Conditional Text Generation with Gretel GPT
Video description
In this video, Alex walks through an example of how to use a large language model to create additional text that you can use to augment a machine learning dataset.
More Videos
Read the blog post
Transcription
Alex: Hey, today we're going to walk through an example of using a large language model to create additional text, which we can use to augment a machine learning data set.
Alex: Go ahead and take a look here. First, let's start with the data set. We're loading a data set here called Banking77. Go hover and look at this at the hugging face data sets repository. We see these examples of a label which could be card arrival, or card is late, or things like that. And the corresponding text that's part of this data set.
Alex: So let's say we don't have enough text examples for a given intent or label, like what you have here. This is where we can use models that are trained, like this model that we're using today, trained on millions of documents to create realistic, additional examples we can use to add to that data set in a much more cost effective manner than having a human generate and label these data sets themselves.
Alex: So here we go ahead. We log into Gretel. We configure our project. Grab an API key is really all you need to do. Go back to your notebook and click run all. Goes through. It creates our project. Look at our model configuration. You can read more about these parameters on docs.Gretel.ai. But fundamentally, we're selecting a language model here to run on. We're having it run for single epoch with a relatively low learning rate. So what we're trying to do is just very, very finely tune this model on the new data set that we're working with.

########################################

• _WHAT YOU ARE ASKED TO DO_
Which data set does Alex load in the video page? Please give its name. The entries after this come from a different source than the video page.

########################################

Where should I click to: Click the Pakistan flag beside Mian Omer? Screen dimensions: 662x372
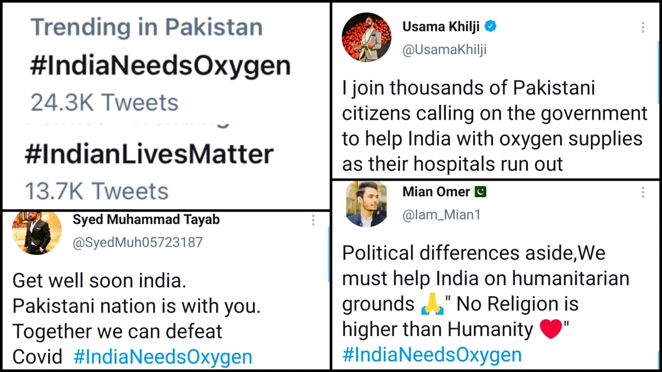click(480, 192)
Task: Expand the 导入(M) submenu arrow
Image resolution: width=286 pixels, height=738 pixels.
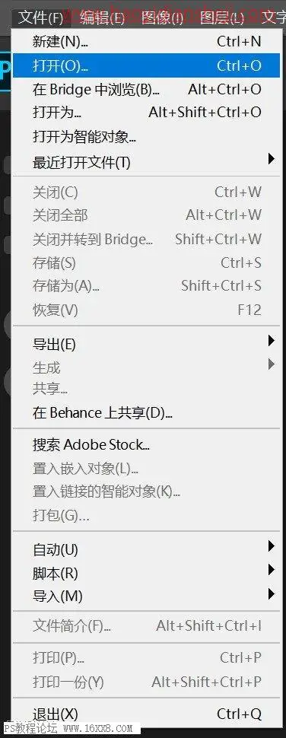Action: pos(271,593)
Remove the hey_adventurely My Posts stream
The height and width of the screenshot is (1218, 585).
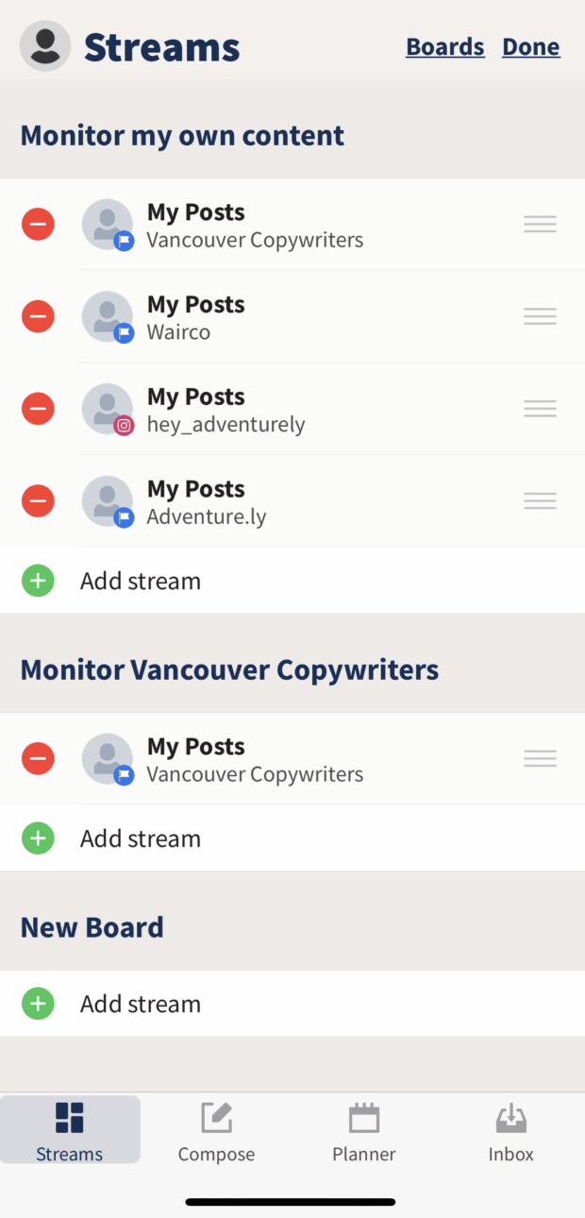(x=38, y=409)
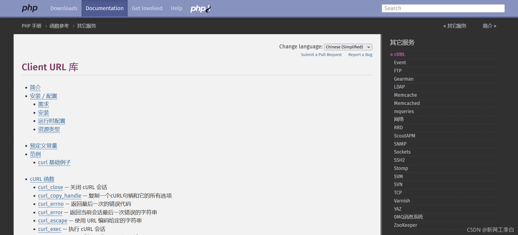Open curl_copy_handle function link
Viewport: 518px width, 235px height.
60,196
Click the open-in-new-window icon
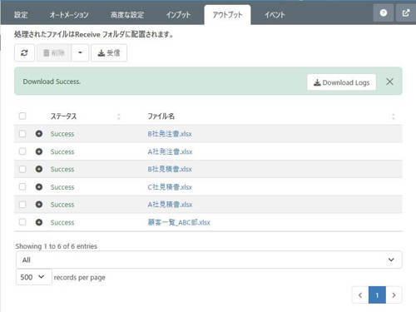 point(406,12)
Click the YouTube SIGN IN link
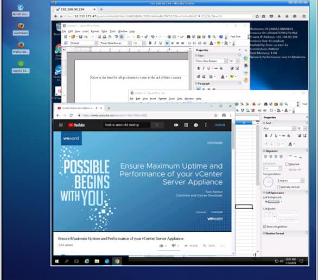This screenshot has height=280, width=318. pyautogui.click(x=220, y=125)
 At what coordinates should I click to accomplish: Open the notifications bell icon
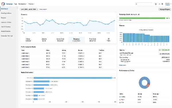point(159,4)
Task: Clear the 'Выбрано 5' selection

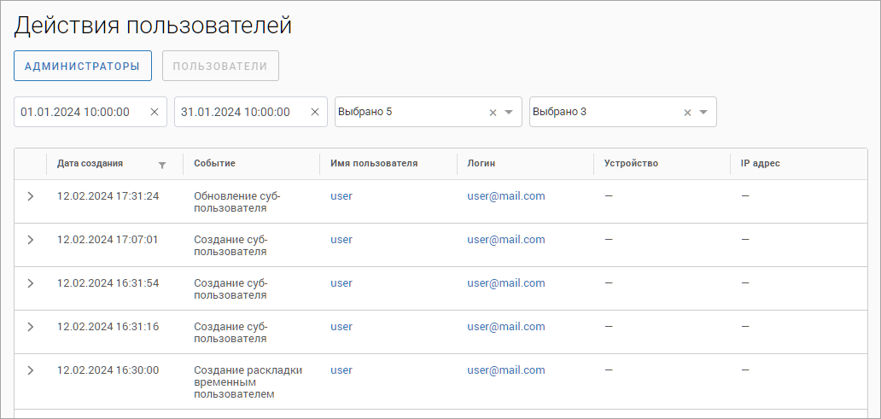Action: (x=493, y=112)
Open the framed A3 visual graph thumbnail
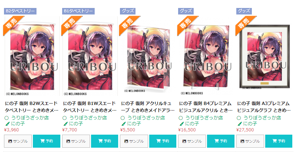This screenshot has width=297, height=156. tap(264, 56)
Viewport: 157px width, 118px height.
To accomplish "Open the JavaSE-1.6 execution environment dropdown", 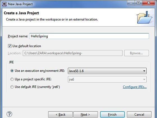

########################################

• _RESULT_
Banking77